Achieving Justice in Genomic Translation

Achieving Justice in Genomic Translation PDF Author: Wylie Burke MD, PhD
Publisher: Oxford University Press
ISBN: 0199909741
Category : Medical
Languages : en
Pages : 224

Book Description
This book explores implicit choices made by researchers, policy makers, and funders regarding who benefits from society's investment in health research. The authors focus specifically on genetic research and examine whether such research tends to reduce or exacerbate existing health disparities. Using case examples to illustrate the issues, the authors trace the path of genetics research from discovery, through development and delivery, to health outcomes.
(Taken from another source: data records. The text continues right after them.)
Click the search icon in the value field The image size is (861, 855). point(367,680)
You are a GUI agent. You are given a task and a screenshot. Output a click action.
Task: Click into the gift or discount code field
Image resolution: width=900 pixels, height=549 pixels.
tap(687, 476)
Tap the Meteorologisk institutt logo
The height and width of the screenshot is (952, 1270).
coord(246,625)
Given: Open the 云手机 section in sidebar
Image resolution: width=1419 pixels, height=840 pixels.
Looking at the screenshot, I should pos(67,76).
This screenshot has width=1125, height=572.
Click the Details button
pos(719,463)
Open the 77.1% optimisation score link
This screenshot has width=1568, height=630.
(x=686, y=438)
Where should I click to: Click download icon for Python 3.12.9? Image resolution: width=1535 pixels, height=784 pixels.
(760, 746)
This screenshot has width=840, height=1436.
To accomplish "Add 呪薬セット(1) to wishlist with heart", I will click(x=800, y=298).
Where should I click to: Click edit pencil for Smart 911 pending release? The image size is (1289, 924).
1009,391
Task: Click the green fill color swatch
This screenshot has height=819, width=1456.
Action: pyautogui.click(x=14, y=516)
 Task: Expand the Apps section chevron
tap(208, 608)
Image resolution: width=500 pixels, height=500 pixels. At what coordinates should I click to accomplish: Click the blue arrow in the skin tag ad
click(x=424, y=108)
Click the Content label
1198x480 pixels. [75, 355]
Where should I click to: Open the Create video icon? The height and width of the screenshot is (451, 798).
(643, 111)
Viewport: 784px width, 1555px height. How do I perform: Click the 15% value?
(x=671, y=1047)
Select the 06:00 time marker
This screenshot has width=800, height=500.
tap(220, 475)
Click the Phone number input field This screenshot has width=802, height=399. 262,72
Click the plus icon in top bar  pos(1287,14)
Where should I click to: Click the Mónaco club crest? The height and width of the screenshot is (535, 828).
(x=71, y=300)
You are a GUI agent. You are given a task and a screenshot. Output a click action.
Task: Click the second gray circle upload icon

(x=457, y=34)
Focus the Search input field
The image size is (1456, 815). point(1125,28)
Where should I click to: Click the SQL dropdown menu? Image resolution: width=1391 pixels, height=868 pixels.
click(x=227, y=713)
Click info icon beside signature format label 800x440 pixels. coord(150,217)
Topics include breast cancer screening and treatment, autism research, pharmacogenetics, prenatal testing, newborn screening, and youth suicide prevention. Each chapter emphasizes the societal context of genetic research and illustrates how science might change if attention were paid to the needs of marginalized populations. Written by experts in genetics, health, and philosophy, this book argues that the scientific enterprise has a responsibility to respond to community needs to assure that research innovations achieve much needed health impacts.